# Replacing teleflex steering



## Tilly_Copano (Feb 12, 2017)

My steering didn't completely seize up on me today, I was able to make it back home but it needs to be replaced. Can I just replace the steering cable or do I need to replace the entire unit, housing and all?

When I got home I took the cable out of the tilt tube and it's sticking bad every half turn or so of the wheel.

Any advice is appreciated, this is not going to be a fun project.


----------



## Tilly_Copano (Feb 12, 2017)

So I don't think it's a teleflex system. The only markings on the bottom say Planetary Gear Design. 

This is what I found online. 
http://www.ultraflexgroup.com/en/ca...and-t72fc-rotary-steering-systems.html?lang=2

Looks like I'm going to have to replace the entire system.


----------



## Capnredfish (Feb 1, 2012)

Always the best idea. How Old?


----------



## Tilly_Copano (Feb 12, 2017)

Capnredfish said:


> Always the best idea. How Old?


2002 HPX-T

What I don't get is why maverick would have used this brand. The only dealer I can find online is out of Australia.


----------



## Guest (Oct 28, 2018)

Agree with Capnredfish, replace the system as a whole! Cost isn’t that much more than just a cable swap and the piece of mind is priceless! The job isn’t too bad just pay attention and follow manufacturer’s instructions and torque accordingly.


----------



## Guest (Oct 28, 2018)

It’s the same as Uflex. So look for anyone that carries uflex.


----------



## dranrab (Oct 9, 2016)

Count me in with those who suggest replacing. Use a good no feedback system.


----------



## Tilly_Copano (Feb 12, 2017)

Well my steering wheel is seized. Any tips on how to remove?


----------



## Tilly_Copano (Feb 12, 2017)

dranrab said:


> Count me in with those who suggest replacing. Use a good no feedback system.

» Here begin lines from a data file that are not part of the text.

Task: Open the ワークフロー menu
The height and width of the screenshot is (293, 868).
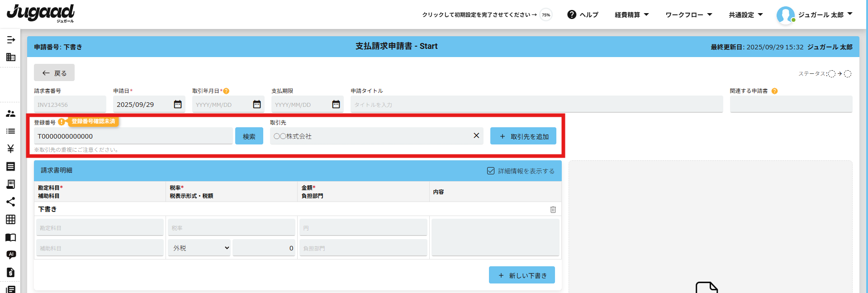Action: coord(688,14)

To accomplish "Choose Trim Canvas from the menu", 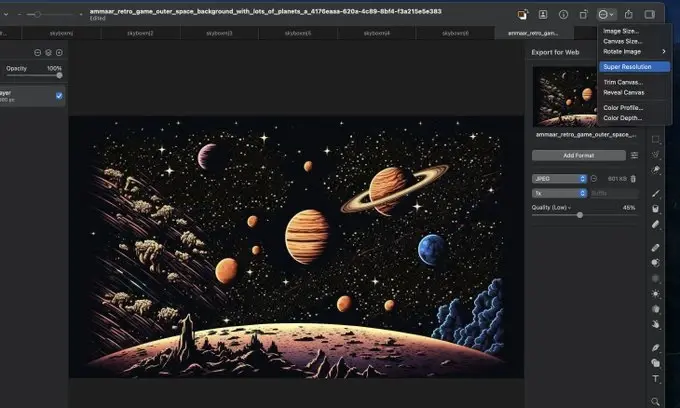I will (623, 82).
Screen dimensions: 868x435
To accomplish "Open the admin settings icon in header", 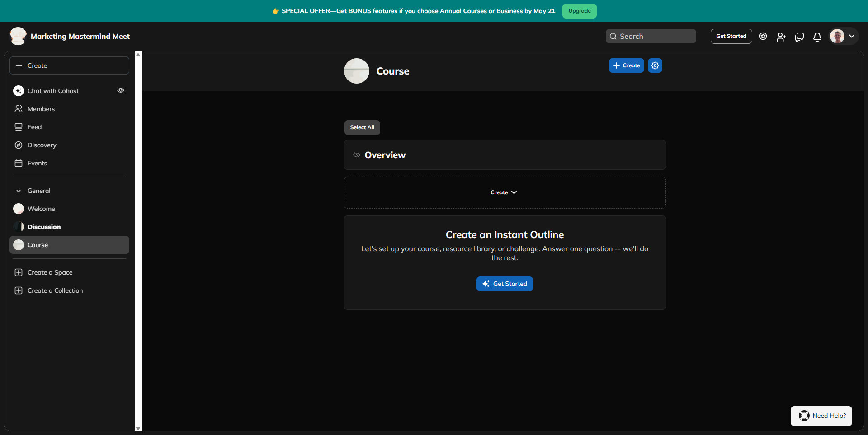I will coord(763,37).
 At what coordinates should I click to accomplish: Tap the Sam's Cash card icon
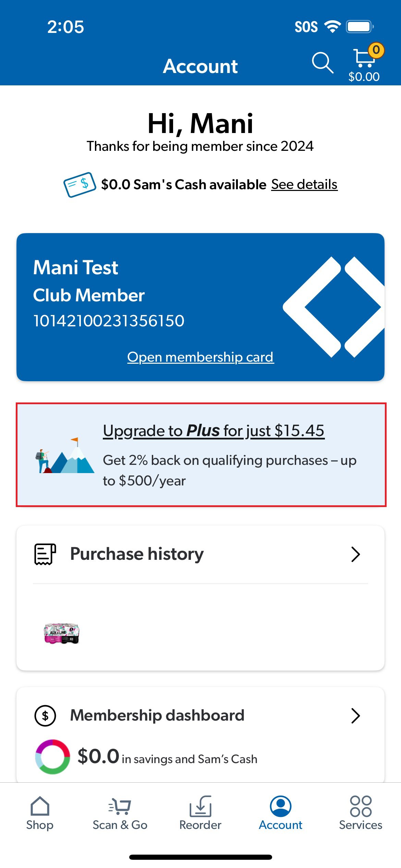point(80,185)
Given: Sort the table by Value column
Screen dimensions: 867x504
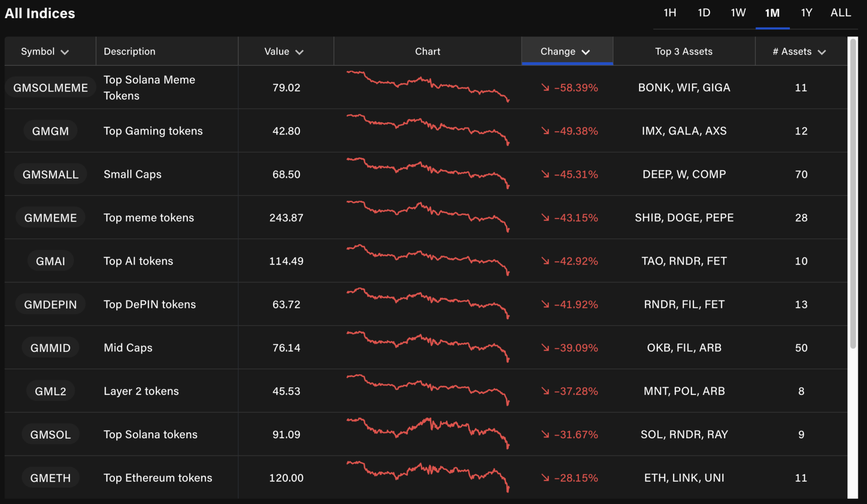Looking at the screenshot, I should [284, 51].
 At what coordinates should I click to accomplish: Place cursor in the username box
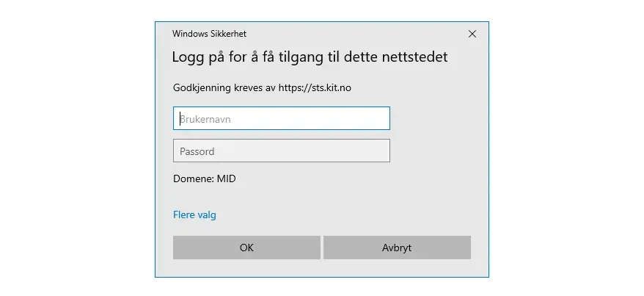click(281, 119)
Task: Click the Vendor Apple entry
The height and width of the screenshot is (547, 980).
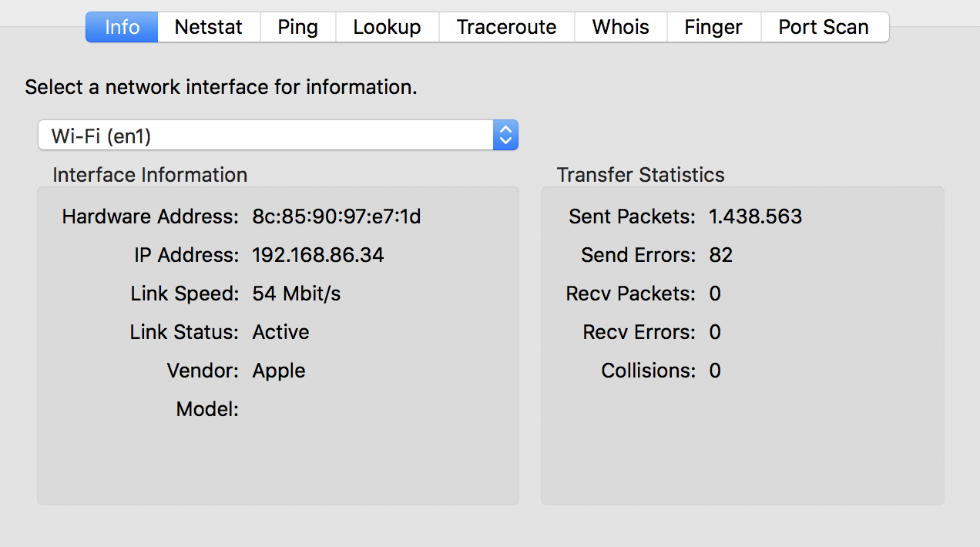Action: tap(278, 371)
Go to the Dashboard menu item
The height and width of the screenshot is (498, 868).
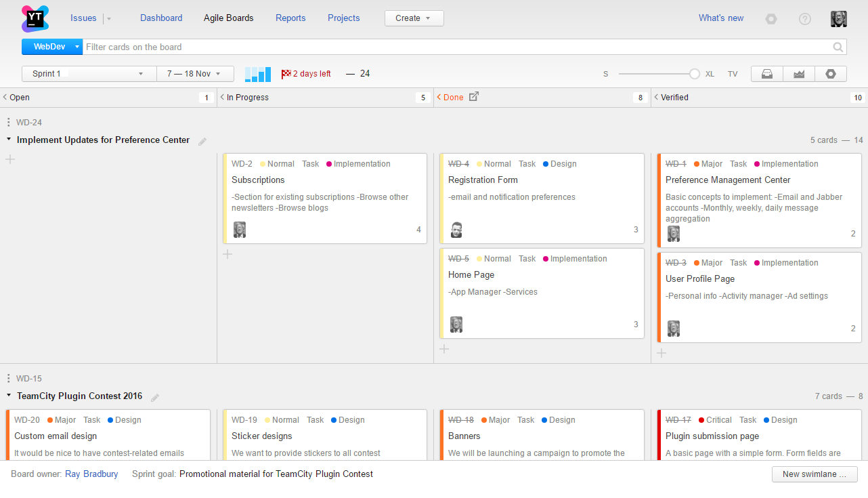tap(161, 18)
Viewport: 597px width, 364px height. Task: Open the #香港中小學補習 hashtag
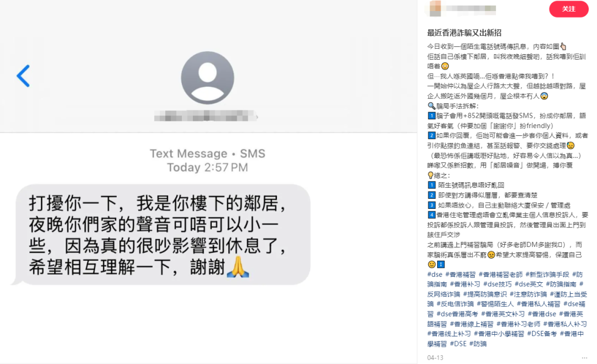[x=499, y=334]
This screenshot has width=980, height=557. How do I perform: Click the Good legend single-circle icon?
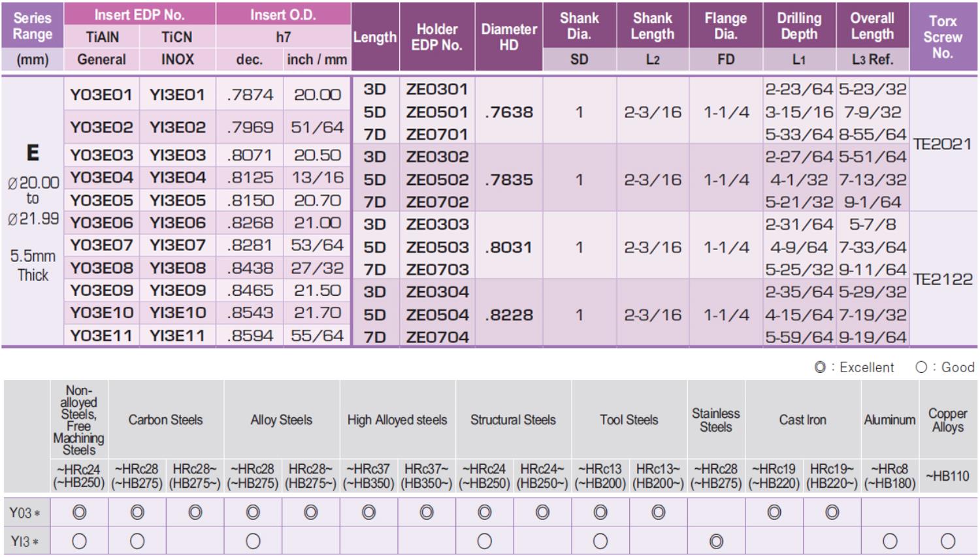pos(921,368)
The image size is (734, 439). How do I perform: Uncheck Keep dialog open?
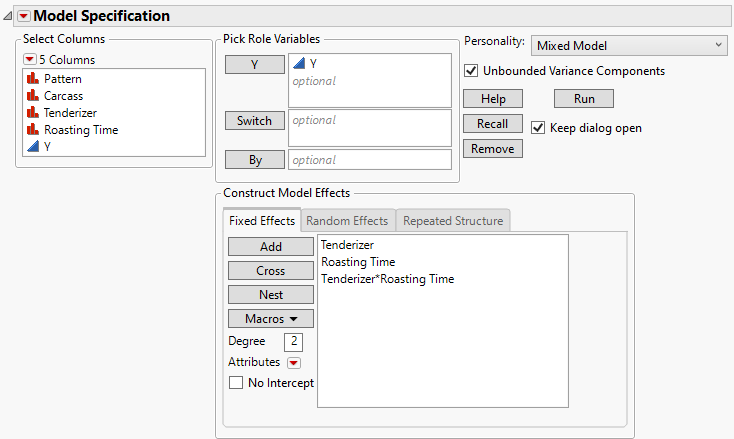click(539, 128)
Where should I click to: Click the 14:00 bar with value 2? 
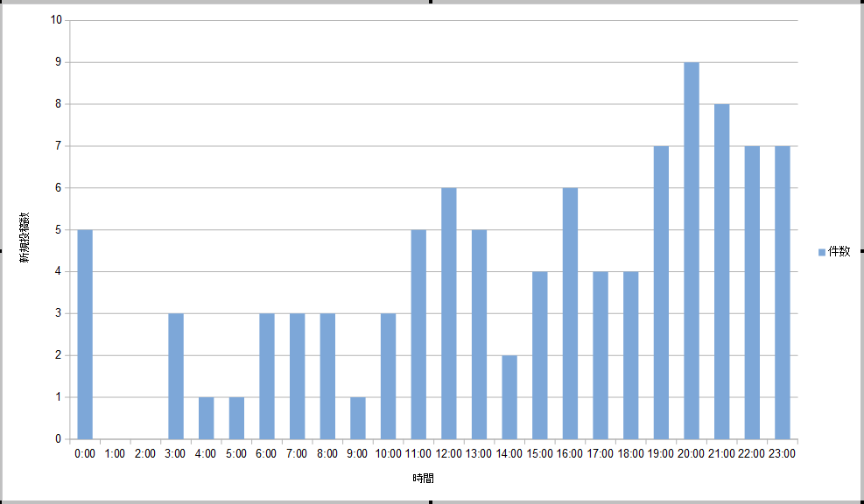click(x=509, y=397)
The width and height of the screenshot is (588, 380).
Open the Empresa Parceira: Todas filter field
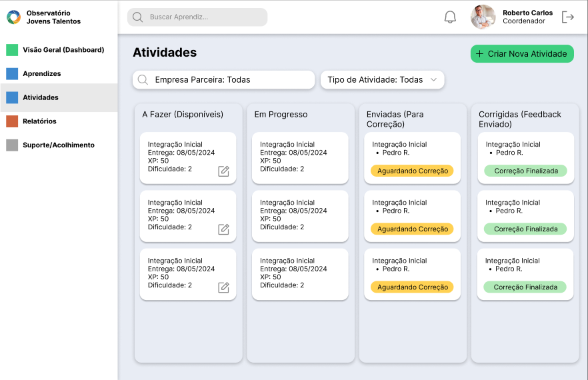(223, 79)
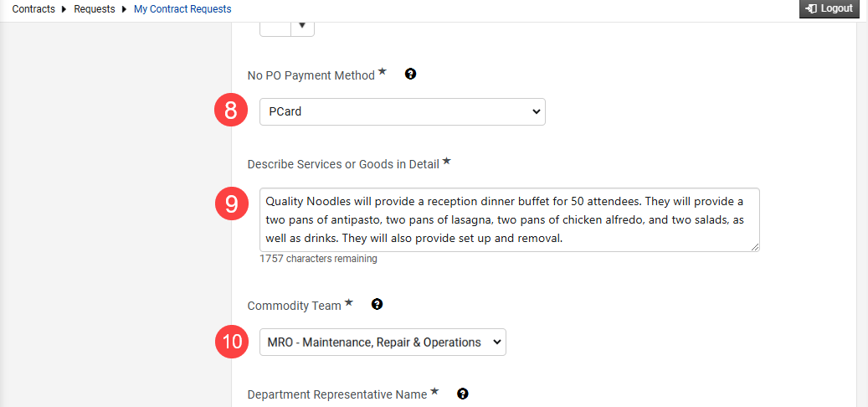The height and width of the screenshot is (407, 868).
Task: Click in the services description text area
Action: [509, 220]
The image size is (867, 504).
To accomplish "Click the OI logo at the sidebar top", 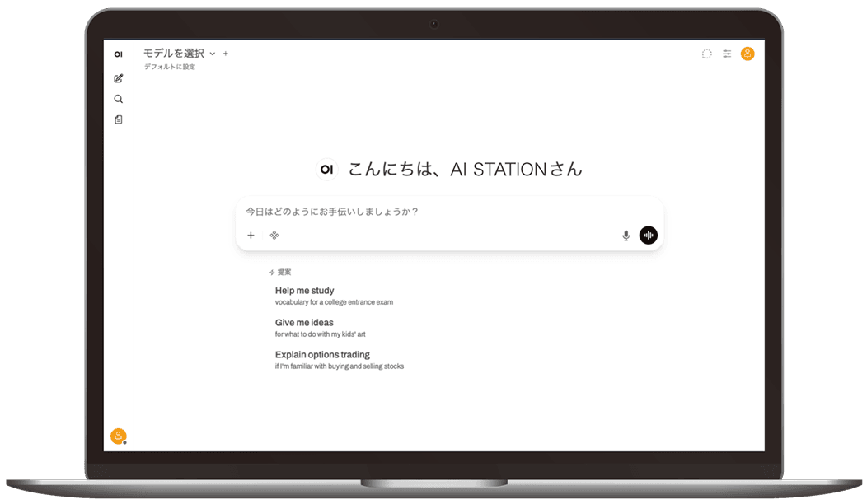I will [x=118, y=53].
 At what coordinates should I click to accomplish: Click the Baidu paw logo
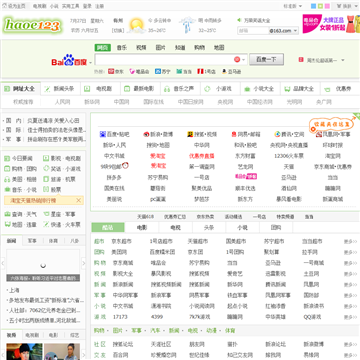[69, 61]
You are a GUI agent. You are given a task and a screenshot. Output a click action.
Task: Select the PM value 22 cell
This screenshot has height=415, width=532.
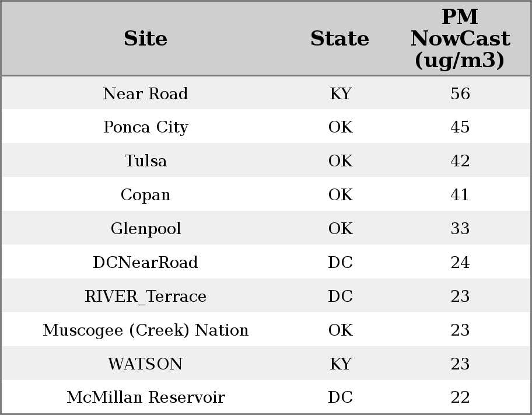click(460, 397)
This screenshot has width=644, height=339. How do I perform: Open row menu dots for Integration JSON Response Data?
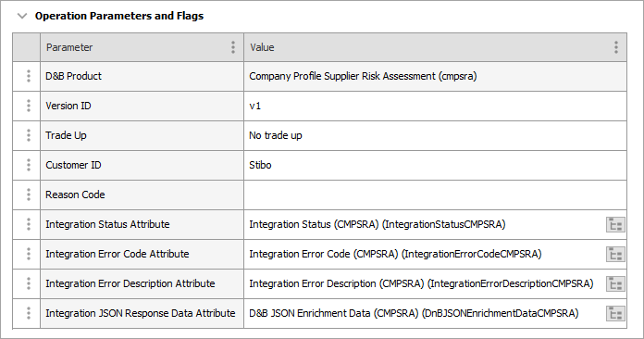click(x=29, y=313)
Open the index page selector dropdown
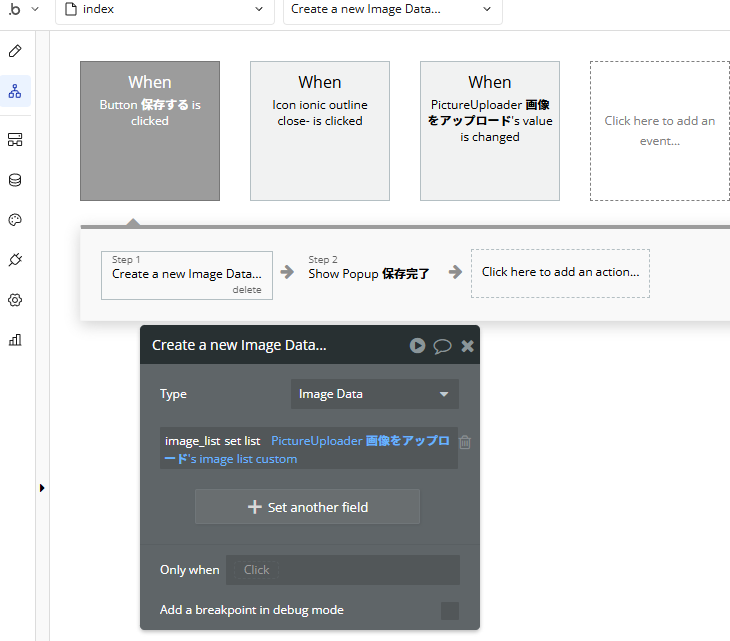 pyautogui.click(x=164, y=9)
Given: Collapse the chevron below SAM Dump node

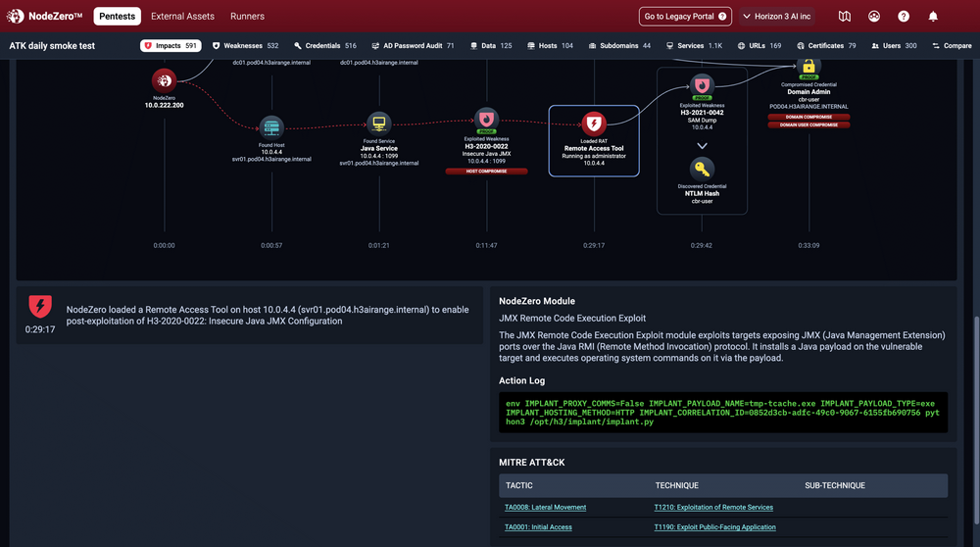Looking at the screenshot, I should click(x=702, y=145).
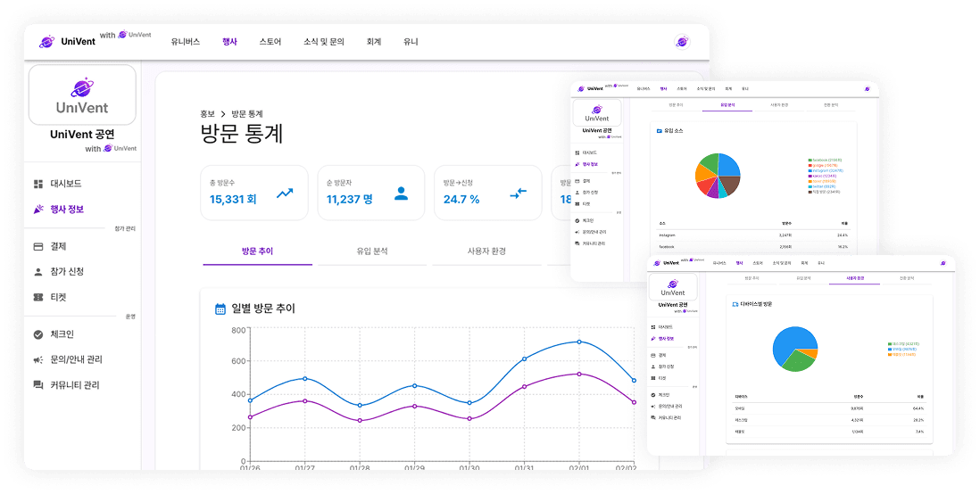
Task: Click the ticket icon beside 티켓
Action: (x=38, y=297)
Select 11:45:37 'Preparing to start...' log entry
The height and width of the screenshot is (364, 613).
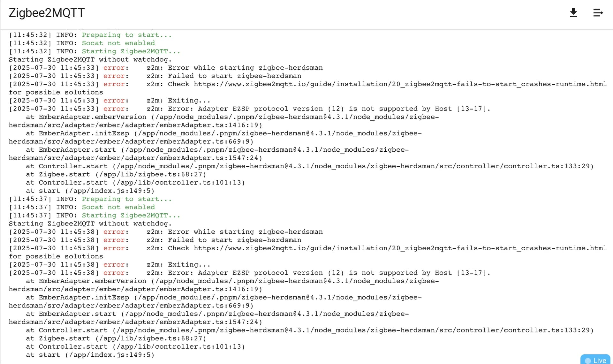pos(90,199)
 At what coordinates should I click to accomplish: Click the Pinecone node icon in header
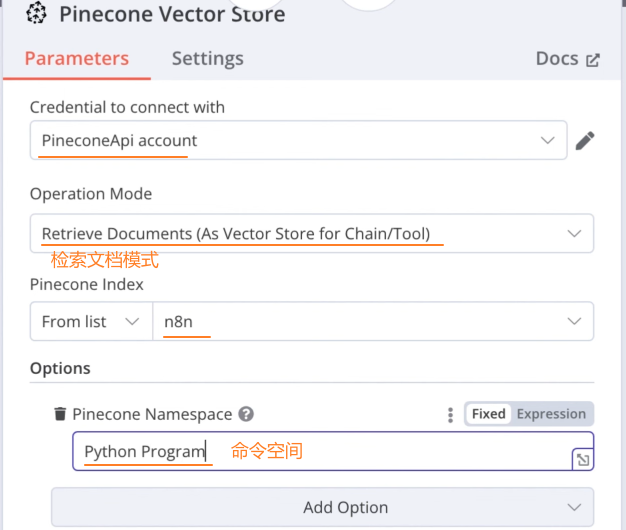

This is what I'm thinking https://www.wholesalemarine.com/safe-t-qc-rotary-steering-kit-by-teleflex.html


----------



## Guest (Oct 28, 2018)

Your replacing the helm anyway so back the nut off flush with threads, get a buddy to pull out on the wheel with force, whack end of shaft one hard time with BFH! If it don’t pop loose your buddy needs to pull harder lol!


----------



## Guest (Oct 28, 2018)

That’s a good system, but you’ll be happier with a no feed back system. What HP is your motor?


----------



## Tilly_Copano (Feb 12, 2017)

Boatbrains said:


> That’s a good system, but you’ll be happier with a no feed back system. What HP is your motor?


70 2 stroke

Your saying keep the nut off just a bit and hit as hard as you can with a hammer? Why leave the nut on?


----------



## Guest (Oct 28, 2018)

So your buddy don’t go flyin off the back of the boat when it pops loose. It’s a friction fit tapered shaft so when it comes it will be all at once. Leaving the nut on but loose will catch the wheel!


----------



## Backwater (Dec 14, 2014)

You can go with a Bay Star (Sea Star, but rated under 115hp) no-feed-back cable system for under $300, or or the Bay Star Hydraulic system for around $600+/-.


----------



## Austin Bustamante (May 11, 2015)

Go rent a 3 jaw puller and the wheel will come right off. Just replaced all mine with uflex stuff of amazon and got it dirt cheap open box stuff, just make sure you get the right helm station and angled plastic piece for your console.


----------



## Guest (Oct 29, 2018)

Austin Bustamante said:


> Go rent a 3 jaw puller and the wheel will come right off. Just replaced all mine with uflex stuff of amazon and got it dirt cheap open box stuff, just make sure you get the right helm station and angled plastic piece for your console.


Careful with the puller though, it can damage the wheel. If helm wasn’t being replaced, a puller is my first choice.


----------



## Vertigo (Jun 3, 2012)

If I were replacing cable steering, I'd bite the bullet and go with hydraulic. As noted by Backwater, the Bay Star rig will cost you about $600 ($540.99 Amazon Prime).


----------



## State fish rob (Jan 25, 2017)

Pay attention to whether your cable feeds into top or bottom of helm 
It made difference w mine , small console. Had to cut last cable , would not release from helm. 20+ years old. Checked into tilt helm( I thought it would help while standing ) but cable needs to enter/exit @ 90° not enough rm for my application cool little unit tho Good luck


----------



## jonterr (Mar 24, 2013)

State fish rob said:


> Pay attention to whether your cable feeds into top or bottom of helm
> It made difference w mine , small console. Had to cut last cable , would not release from helm. 20+ years old. Checked into tilt helm( I thought it would help while standing ) but cable needs to enter/exit @ 90° not enough rm for my application cool little unit tho Good luck


What Vertigo said!!!


----------



## Tilly_Copano (Feb 12, 2017)

Why hydraulic steering? The old teleflex worked fine. 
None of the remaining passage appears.